Generative Model-Aided Continual Learning for CSI Feedback in FDD mMIMO-OFDM Systems
This addresses the challenge of adapting CSI feedback models to dynamic environments in wireless communication systems, offering an incremental improvement over existing deep autoencoder frameworks.
The paper tackles the problem of channel state information (CSI) feedback overhead in massive MIMO-OFDM systems, where existing models fail to adapt to dynamic environments and suffer from catastrophic forgetting, by proposing a GAN-based continual learning approach that preserves past knowledge and maintains high performance across diverse scenarios with low memory overhead.
Deep autoencoder (DAE) frameworks have demonstrated their effectiveness in reducing channel state information (CSI) feedback overhead in massive multiple-input multiple-output (mMIMO) orthogonal frequency division multiplexing (OFDM) systems.
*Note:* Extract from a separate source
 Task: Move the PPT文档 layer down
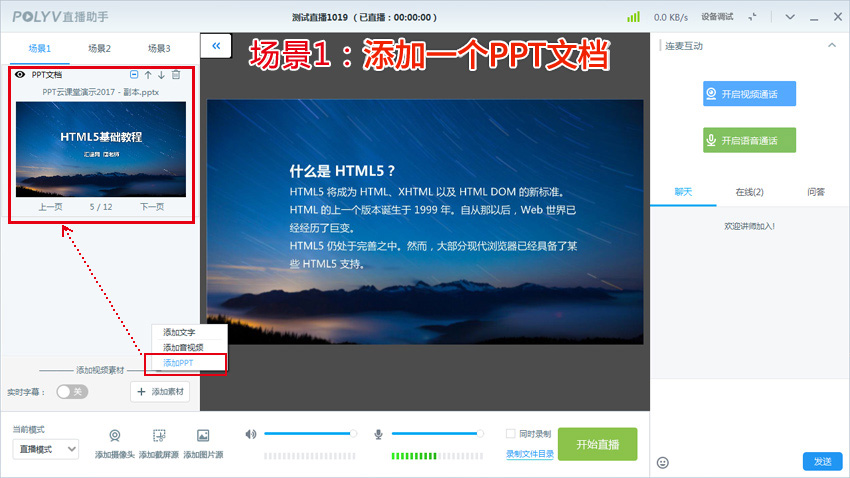[x=161, y=75]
However, existing CSI feedback models struggle to adapt to dynamic environments caused by user mobility, requiring retraining when encountering new CSI distributions. Moreover, returning to previously encountered environments often leads to performance degradation due to catastrophic forgetting. Continual learning involves enabling models to incorporate new information while maintaining performance on previously learned tasks. To address these challenges, we propose a generative adversarial network (GAN)-based learning approach for CSI feedback. By using a GAN generator as a memory unit, our method preserves knowledge from past environments and ensures consistently high performance across diverse scenarios without forgetting. Simulation results show that the proposed approach enhances the generalization capability of the DAE framework while maintaining low memory overhead. Furthermore, it can be seamlessly integrated with other advanced CSI feedback models, highlighting its robustness and adaptability.